Line by line, please look for the word "bubble" in the following records, then copy each line you find it in.

Pixel coordinate grounding data:

=====

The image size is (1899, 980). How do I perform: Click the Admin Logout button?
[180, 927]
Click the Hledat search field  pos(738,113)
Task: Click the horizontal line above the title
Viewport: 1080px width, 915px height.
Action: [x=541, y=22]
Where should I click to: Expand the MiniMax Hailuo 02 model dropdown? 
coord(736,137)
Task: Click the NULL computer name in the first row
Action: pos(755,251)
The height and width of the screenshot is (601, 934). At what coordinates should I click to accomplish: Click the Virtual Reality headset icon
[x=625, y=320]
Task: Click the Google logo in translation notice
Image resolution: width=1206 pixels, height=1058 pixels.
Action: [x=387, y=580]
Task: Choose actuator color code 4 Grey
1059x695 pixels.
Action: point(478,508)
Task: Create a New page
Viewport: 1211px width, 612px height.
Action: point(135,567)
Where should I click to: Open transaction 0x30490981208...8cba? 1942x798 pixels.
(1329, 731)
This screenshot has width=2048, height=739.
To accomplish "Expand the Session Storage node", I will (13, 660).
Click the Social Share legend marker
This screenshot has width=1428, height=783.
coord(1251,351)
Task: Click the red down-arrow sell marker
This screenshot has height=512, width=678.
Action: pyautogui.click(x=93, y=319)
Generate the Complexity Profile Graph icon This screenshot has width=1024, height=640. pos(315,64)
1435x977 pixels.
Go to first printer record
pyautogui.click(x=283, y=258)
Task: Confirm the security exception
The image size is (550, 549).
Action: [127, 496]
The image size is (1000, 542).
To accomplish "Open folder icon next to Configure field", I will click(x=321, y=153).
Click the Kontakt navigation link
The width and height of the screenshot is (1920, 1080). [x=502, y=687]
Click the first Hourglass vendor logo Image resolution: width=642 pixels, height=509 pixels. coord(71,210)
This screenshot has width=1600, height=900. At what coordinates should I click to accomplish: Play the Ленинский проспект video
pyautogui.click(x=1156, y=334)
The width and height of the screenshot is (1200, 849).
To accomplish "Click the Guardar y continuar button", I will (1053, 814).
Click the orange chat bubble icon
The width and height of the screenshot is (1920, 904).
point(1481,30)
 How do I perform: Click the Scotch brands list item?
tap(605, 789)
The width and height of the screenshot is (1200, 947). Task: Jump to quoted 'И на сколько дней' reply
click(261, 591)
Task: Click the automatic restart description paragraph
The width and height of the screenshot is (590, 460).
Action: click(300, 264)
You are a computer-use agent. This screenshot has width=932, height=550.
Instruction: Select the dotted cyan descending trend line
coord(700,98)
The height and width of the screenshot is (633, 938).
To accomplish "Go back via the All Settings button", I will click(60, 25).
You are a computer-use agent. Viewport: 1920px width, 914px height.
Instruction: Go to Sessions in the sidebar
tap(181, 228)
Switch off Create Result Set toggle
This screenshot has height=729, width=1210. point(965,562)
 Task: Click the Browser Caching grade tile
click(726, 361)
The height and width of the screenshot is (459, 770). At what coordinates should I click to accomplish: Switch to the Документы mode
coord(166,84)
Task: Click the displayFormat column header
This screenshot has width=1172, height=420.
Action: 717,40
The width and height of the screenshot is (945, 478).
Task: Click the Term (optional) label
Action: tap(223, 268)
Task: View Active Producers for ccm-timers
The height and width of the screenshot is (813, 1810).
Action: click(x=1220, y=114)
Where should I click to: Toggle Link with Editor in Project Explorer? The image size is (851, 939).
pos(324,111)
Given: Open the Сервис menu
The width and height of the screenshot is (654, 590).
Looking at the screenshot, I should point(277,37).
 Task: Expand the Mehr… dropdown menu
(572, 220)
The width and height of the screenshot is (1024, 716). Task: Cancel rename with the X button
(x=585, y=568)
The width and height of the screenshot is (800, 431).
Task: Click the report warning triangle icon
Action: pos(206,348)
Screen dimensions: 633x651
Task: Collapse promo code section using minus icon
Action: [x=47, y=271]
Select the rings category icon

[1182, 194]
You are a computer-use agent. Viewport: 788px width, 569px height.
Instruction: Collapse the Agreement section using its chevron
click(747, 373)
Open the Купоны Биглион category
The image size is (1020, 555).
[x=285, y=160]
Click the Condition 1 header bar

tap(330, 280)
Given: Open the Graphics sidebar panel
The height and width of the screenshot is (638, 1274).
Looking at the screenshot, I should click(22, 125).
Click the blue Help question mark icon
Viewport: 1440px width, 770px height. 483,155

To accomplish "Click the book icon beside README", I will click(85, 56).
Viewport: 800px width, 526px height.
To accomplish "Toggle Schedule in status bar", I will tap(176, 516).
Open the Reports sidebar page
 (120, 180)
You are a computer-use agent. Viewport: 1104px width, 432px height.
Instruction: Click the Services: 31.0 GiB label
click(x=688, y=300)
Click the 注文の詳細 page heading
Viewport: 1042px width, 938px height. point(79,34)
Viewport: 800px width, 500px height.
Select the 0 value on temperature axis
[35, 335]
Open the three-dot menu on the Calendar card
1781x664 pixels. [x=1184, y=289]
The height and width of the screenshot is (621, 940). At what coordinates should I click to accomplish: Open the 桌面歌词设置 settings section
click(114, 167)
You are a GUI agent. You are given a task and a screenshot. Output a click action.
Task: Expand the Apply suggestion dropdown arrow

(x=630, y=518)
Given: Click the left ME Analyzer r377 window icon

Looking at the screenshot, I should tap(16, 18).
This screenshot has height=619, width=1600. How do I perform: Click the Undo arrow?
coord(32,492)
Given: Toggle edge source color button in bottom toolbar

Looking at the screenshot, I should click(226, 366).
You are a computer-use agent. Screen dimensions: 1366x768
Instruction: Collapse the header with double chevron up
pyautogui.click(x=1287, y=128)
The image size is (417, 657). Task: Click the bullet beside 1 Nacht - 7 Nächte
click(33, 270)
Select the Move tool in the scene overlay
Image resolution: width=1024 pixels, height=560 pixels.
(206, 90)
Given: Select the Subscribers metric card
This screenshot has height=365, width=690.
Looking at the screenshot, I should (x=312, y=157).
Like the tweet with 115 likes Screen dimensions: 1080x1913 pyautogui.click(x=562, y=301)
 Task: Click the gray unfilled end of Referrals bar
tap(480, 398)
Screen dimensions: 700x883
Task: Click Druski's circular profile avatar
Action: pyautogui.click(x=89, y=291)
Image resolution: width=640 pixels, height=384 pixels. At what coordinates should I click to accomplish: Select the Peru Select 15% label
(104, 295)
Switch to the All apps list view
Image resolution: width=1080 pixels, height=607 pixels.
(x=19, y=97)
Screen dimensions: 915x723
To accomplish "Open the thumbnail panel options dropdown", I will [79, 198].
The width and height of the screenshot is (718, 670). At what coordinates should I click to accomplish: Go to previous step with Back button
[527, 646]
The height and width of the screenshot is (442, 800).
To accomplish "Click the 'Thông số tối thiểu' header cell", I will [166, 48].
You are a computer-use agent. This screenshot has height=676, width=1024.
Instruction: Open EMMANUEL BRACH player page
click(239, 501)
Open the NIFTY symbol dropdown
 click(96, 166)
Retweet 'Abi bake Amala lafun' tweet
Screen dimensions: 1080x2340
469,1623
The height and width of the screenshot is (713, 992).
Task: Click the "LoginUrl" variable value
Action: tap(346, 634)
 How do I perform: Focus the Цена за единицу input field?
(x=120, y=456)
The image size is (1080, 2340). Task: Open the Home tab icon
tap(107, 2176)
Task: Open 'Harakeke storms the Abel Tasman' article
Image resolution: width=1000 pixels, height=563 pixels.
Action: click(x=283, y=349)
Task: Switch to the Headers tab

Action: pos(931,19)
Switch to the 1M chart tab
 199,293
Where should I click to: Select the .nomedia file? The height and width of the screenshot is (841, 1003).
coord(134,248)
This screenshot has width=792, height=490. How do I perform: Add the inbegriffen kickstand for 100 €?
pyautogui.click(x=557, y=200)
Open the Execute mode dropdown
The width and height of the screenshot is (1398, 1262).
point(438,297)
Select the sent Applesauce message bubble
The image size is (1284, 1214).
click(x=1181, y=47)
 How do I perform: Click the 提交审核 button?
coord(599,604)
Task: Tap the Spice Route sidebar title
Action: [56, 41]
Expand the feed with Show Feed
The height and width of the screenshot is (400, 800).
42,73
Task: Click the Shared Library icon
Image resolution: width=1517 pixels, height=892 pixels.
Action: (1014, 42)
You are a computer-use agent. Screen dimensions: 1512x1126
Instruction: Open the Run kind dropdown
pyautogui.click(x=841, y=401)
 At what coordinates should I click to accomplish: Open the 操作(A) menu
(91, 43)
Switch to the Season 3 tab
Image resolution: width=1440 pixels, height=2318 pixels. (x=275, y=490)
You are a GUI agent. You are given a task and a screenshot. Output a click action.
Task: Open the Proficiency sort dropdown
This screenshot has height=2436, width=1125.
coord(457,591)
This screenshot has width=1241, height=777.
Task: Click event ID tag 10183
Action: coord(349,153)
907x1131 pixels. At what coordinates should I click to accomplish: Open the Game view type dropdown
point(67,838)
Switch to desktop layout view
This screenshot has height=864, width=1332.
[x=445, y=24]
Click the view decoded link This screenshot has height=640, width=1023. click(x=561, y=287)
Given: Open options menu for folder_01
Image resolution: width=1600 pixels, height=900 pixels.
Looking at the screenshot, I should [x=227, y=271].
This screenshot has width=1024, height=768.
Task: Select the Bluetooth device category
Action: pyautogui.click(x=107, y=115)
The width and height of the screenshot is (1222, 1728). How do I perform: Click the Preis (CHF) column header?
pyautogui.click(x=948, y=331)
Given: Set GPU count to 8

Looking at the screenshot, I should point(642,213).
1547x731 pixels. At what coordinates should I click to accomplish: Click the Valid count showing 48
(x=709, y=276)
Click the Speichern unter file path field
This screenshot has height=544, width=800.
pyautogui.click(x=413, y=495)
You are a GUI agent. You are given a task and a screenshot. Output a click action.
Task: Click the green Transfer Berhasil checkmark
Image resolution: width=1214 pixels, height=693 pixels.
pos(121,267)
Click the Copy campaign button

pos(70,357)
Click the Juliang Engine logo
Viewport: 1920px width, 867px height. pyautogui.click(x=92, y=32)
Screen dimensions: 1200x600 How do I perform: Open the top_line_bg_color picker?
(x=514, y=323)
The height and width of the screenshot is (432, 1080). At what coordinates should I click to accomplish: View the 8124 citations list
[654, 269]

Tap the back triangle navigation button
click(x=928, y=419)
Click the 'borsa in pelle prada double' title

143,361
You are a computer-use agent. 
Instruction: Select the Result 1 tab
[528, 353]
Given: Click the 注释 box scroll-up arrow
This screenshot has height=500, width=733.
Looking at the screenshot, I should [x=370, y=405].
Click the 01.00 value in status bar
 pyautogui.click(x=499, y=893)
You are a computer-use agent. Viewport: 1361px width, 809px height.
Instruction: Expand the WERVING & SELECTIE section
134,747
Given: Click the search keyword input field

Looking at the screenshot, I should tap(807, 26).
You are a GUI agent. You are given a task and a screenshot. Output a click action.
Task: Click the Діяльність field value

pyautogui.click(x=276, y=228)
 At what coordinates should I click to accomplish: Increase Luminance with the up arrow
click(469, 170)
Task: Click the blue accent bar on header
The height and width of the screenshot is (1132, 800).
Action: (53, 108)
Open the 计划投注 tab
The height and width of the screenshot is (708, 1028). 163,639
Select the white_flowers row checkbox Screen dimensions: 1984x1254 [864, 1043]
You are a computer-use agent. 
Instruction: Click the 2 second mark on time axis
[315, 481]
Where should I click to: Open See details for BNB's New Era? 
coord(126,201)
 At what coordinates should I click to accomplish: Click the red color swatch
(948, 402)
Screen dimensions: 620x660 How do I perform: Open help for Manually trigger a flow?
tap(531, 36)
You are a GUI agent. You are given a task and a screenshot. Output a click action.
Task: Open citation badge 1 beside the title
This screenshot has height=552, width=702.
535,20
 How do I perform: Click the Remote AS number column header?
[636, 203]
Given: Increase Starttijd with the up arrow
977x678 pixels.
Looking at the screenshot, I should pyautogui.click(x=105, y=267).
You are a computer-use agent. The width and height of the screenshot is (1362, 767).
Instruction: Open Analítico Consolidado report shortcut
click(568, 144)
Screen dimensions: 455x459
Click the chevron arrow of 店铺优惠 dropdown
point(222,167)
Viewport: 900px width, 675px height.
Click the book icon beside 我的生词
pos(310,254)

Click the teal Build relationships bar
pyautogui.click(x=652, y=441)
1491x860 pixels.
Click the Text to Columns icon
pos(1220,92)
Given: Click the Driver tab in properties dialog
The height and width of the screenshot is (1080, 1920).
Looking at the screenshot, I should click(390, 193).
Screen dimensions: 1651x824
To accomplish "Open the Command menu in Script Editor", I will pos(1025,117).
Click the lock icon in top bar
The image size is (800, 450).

=====

## RESULT OF THIS EXERCISE:
Click the orange chat bubble icon
Select the sent Applesauce message bubble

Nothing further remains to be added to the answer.